==== Source data

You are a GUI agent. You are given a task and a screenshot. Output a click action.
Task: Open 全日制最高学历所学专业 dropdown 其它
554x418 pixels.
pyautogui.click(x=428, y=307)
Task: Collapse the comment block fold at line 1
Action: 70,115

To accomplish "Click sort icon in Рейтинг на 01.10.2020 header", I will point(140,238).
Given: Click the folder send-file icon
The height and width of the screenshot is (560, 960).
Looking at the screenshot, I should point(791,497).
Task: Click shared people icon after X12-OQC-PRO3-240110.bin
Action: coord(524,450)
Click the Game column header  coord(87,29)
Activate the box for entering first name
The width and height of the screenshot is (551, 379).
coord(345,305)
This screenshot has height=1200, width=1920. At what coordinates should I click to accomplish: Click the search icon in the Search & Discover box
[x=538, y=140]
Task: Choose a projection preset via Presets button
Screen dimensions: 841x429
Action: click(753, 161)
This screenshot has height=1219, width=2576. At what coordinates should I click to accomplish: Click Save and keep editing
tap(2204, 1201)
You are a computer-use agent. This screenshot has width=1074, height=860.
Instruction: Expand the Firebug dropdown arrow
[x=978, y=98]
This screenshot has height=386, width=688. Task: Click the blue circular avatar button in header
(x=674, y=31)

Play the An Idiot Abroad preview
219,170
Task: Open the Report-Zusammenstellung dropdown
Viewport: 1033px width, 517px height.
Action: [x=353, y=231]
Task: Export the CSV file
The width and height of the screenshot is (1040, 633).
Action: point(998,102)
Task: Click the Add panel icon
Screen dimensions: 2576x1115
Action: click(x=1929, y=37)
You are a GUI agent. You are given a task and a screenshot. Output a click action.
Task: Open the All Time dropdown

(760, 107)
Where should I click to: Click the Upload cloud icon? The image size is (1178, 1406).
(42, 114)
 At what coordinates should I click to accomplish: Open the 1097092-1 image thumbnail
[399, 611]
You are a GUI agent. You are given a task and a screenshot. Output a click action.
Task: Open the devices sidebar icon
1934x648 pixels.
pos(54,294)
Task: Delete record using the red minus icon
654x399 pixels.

========

Exercise directions: Can you format the items as a JSON list of strings, one string per line, starting at the very first line and ending at the line that contains "Action: click(753, 161)"? Include both of those lines and leave out any blank lines.

Solution:
[
  "You are a GUI agent. You are given a task and a screenshot. Output a click action.",
  "Task: Open 全日制最高学历所学专业 dropdown 其它",
  "554x418 pixels.",
  "pyautogui.click(x=428, y=307)",
  "Task: Collapse the comment block fold at line 1",
  "Action: 70,115",
  "To accomplish \"Click sort icon in Рейтинг на 01.10.2020 header\", I will point(140,238).",
  "Given: Click the folder send-file icon",
  "The height and width of the screenshot is (560, 960).",
  "Looking at the screenshot, I should point(791,497).",
  "Task: Click shared people icon after X12-OQC-PRO3-240110.bin",
  "Action: coord(524,450)",
  "Click the Game column header  coord(87,29)",
  "Activate the box for entering first name",
  "The width and height of the screenshot is (551, 379).",
  "coord(345,305)",
  "This screenshot has height=1200, width=1920. At what coordinates should I click to accomplish: Click the search icon in the Search & Discover box",
  "[x=538, y=140]",
  "Task: Choose a projection preset via Presets button",
  "Screen dimensions: 841x429",
  "Action: click(753, 161)"
]